* **WRITTEN REQUEST**:
Rewrite the lines starting with the line with "Screen dimensions: 715x528" and going on through the line with "tap(328, 471)", changing "blend mode" to "opacity" and leaving everything else as it is.

* **MATERIAL FOR THE TASK**:
>>>>
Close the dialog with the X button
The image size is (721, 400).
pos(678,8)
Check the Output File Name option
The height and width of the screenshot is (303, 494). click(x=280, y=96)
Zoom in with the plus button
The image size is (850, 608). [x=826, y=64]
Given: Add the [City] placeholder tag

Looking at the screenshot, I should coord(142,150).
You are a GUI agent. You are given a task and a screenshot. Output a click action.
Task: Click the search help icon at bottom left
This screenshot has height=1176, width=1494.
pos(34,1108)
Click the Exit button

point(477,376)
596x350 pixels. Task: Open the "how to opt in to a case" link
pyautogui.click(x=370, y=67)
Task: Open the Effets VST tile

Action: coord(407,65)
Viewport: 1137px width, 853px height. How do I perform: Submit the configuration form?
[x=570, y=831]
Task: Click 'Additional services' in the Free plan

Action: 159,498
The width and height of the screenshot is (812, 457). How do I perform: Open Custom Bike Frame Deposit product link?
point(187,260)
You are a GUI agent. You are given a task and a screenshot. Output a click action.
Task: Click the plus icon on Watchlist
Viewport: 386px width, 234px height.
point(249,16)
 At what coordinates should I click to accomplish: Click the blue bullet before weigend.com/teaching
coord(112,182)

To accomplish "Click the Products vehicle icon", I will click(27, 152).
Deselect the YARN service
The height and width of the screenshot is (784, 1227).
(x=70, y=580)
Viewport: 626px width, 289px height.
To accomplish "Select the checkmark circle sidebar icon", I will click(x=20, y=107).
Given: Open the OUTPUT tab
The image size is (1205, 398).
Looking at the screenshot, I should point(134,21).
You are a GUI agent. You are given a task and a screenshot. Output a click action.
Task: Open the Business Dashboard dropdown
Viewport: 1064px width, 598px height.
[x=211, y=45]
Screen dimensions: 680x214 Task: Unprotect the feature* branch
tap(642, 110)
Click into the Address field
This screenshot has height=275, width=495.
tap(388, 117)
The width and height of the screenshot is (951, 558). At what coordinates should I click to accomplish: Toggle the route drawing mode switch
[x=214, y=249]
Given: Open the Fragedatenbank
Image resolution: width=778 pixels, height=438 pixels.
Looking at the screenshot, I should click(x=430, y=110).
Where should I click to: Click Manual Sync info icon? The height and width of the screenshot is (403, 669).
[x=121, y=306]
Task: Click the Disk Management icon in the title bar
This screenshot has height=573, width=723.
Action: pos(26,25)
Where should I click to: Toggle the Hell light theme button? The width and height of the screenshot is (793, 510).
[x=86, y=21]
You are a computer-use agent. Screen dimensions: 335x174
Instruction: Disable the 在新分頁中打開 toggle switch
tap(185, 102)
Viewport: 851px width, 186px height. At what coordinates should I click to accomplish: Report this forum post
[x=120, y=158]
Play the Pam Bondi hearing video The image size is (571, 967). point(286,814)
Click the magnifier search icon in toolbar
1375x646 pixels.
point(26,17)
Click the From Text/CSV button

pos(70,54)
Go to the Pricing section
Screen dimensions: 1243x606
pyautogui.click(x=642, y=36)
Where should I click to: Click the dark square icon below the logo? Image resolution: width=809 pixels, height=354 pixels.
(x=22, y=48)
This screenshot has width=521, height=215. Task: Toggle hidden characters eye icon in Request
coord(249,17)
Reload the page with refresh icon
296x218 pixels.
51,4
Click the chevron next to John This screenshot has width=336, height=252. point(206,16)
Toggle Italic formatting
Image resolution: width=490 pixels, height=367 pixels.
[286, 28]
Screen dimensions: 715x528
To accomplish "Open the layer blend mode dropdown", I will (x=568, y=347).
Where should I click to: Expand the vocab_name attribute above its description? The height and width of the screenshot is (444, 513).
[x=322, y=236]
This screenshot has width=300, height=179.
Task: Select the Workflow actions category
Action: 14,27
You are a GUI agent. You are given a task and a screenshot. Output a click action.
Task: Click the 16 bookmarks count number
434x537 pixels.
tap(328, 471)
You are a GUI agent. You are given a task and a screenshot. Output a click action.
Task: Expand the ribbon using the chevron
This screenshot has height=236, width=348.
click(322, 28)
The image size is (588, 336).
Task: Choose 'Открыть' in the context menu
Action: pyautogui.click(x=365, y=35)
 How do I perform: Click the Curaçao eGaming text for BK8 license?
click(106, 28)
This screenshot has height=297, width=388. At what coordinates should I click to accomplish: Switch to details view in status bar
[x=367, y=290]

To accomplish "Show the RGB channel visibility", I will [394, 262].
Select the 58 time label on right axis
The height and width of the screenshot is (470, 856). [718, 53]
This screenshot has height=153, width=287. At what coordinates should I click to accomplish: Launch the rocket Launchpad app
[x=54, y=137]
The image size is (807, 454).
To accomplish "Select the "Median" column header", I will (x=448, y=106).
<<<<
* **OUTPUT FOR THIS EXERCISE**:
Screen dimensions: 715x528
To accomplish "Open the layer opacity dropdown", I will (x=568, y=347).
Where should I click to: Expand the vocab_name attribute above its description? The height and width of the screenshot is (444, 513).
[x=322, y=236]
This screenshot has width=300, height=179.
Task: Select the Workflow actions category
Action: 14,27
You are a GUI agent. You are given a task and a screenshot. Output a click action.
Task: Click the 16 bookmarks count number
434x537 pixels.
tap(328, 471)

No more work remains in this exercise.